▶ EXERCISE A: Transcribe the article on tattoos and a false-positive PET scan, everything from "Image of lower" down to "cells have spread.".
▶ EXERCISE B: Write the next part of the article on tattoos and a false-positive PET scan, picking up after its final sentence.

Image of lower extremity tattoos from case study Tattoo and False-Positive PET Scan.
Obstet Gynecol 2015.
File this under "Medical Oddities."
A 32-year old patient with cervical cancer undergoes a specialized scan before surgery to determine whether the disease has metastasized. Several lymph nodes lit up in the scan – usually an indication that malignant cells have spread.
A surprising culprit
After surgery, the physicians take a closer look at the nodes and don’t find any cancer. The culprit? More than a dozen lower body tattoos, according to a case study published this month in the journal Obstetrics & Gynecology.
“Those lymph nodes that were lighting up brightly on the PET scan were doing so because of the tattoo pigment,” study co-author Dr. Ramez Eskander, an assistant professor in the UCI Health Department of Obstetrics & Gynecology, recently told the online magazine Live Science.

[Records held in a dataset]
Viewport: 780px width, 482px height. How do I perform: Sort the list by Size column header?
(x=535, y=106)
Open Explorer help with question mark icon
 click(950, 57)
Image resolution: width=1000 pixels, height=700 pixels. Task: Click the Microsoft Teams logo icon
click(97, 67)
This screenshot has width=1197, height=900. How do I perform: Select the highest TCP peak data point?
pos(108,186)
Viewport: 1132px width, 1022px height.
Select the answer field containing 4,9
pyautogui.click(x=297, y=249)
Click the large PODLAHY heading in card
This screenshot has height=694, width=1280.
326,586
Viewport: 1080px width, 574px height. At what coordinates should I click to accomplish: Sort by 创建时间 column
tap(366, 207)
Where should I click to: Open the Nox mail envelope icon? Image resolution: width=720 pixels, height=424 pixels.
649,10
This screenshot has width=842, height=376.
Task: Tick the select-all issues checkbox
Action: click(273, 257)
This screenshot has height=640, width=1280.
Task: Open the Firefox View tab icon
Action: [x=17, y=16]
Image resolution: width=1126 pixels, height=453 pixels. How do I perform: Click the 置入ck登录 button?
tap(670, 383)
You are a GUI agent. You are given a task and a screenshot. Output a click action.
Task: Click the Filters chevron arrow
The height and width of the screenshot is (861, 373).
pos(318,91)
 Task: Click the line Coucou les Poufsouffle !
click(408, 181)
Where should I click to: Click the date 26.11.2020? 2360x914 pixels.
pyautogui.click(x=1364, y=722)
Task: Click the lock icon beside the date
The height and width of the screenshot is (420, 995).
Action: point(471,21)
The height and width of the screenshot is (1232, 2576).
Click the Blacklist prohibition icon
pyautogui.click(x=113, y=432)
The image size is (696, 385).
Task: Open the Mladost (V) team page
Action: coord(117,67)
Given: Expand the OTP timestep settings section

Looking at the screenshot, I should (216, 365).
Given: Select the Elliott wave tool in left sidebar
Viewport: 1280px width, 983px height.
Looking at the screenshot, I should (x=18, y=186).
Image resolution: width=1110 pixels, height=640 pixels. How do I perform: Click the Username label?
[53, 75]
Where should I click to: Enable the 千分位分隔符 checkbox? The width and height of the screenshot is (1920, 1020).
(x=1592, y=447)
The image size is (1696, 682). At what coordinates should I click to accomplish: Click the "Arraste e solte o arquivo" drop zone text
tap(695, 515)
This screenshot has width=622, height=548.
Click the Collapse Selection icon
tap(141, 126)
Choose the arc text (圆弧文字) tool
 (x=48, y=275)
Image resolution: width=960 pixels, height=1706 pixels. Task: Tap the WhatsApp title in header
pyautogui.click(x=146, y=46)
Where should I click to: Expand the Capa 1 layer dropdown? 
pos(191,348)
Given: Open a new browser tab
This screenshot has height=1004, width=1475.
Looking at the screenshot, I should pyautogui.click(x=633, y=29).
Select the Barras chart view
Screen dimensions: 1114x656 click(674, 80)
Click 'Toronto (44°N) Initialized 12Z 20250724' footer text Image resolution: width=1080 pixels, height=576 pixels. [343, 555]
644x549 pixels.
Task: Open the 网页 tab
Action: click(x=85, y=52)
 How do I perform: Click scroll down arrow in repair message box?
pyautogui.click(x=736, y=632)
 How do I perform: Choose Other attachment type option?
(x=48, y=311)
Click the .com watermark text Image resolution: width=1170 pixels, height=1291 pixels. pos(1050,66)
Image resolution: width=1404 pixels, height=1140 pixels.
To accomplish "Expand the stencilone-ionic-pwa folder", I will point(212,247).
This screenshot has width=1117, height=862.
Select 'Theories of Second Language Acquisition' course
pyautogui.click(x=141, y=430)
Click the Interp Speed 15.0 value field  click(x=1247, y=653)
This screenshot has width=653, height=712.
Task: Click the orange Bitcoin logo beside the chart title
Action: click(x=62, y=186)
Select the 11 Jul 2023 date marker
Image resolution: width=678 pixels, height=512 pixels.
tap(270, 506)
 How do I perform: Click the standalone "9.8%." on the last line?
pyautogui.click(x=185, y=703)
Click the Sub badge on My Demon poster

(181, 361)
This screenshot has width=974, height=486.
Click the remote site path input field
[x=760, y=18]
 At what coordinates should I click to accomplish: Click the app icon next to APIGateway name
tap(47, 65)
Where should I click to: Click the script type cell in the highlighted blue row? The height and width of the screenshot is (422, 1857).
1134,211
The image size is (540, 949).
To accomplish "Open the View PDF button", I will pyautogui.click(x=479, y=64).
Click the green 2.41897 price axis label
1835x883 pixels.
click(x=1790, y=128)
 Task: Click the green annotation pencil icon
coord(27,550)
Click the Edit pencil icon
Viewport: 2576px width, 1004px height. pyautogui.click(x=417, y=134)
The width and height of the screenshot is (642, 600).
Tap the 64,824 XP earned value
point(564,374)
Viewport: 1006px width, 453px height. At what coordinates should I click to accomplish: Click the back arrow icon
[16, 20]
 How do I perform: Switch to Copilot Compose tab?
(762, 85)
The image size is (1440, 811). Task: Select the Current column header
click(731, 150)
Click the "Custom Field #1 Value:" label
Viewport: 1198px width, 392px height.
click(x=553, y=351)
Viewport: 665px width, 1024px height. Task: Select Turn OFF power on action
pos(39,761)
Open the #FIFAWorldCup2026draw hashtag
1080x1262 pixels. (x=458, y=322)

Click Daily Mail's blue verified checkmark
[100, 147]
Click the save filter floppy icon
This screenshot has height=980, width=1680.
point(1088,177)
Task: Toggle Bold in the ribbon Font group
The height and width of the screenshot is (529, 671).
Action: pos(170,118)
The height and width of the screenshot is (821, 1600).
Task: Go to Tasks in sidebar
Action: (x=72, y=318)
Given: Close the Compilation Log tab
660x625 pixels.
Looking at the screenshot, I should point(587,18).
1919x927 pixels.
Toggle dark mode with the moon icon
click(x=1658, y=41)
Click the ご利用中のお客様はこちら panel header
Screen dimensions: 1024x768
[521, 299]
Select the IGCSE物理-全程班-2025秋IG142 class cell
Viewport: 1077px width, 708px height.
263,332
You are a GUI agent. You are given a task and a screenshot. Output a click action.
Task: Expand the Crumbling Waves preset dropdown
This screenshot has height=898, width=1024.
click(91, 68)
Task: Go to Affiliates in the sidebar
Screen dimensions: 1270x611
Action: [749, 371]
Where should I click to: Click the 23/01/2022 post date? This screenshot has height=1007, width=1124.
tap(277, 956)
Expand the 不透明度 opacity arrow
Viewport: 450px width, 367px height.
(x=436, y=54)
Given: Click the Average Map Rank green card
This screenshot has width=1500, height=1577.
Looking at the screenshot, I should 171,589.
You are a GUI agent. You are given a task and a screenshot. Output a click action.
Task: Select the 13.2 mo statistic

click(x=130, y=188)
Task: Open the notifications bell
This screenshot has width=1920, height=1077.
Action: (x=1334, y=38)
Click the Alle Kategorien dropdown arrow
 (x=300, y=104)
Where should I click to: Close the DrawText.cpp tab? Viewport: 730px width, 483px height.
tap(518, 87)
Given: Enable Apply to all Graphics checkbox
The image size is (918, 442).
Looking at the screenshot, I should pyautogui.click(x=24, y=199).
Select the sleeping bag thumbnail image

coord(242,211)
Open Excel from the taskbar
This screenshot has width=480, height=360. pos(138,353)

▶ TASK RESPONSE A:
Image of lower extremity tattoos from case study Tattoo and False-Positive PET Scan.
Obstet Gynecol 2015.
File this under "Medical Oddities."
A 32-year old patient with cervical cancer undergoes a specialized scan before surgery to determine whether the disease has metastasized. Several lymph nodes lit up in the scan – usually an indication that malignant cells have spread.

▶ TASK RESPONSE B:
Gynecologic oncologists increasingly use positron emissions tomography fused with computed tomography, known as PET/CT scans, before surgery to evaluate metastatic cancer. Numerous studies show the scans are much more specific and sensitive in detecting cancer harbored in lymph nodes compared to CT alone or with magnetic resonance imaging.
Possibility of false positives
The takeaway for cancer specialists, Eskander says: Physicians must be aware of the possibility of a false-positive PET/CT scan in patients with tattoos. A failure to realize the scan is a false-positive may subject the patient to unnecessary chemotherapy and radiation.
The study notes other reports describing the migration of tattoo ink to some lymph nodes in patients with breast cancer and melanoma, among other cancers. This can make it difficult to easily differentiate between the ink pigment and the metastatic disease.
And how did tattoo ink get into the lymph nodes? Eskander’s review suggests that her tattoo pigment may have migrated to the lymph nodes after being engulfed by a type of cell called a macrophage.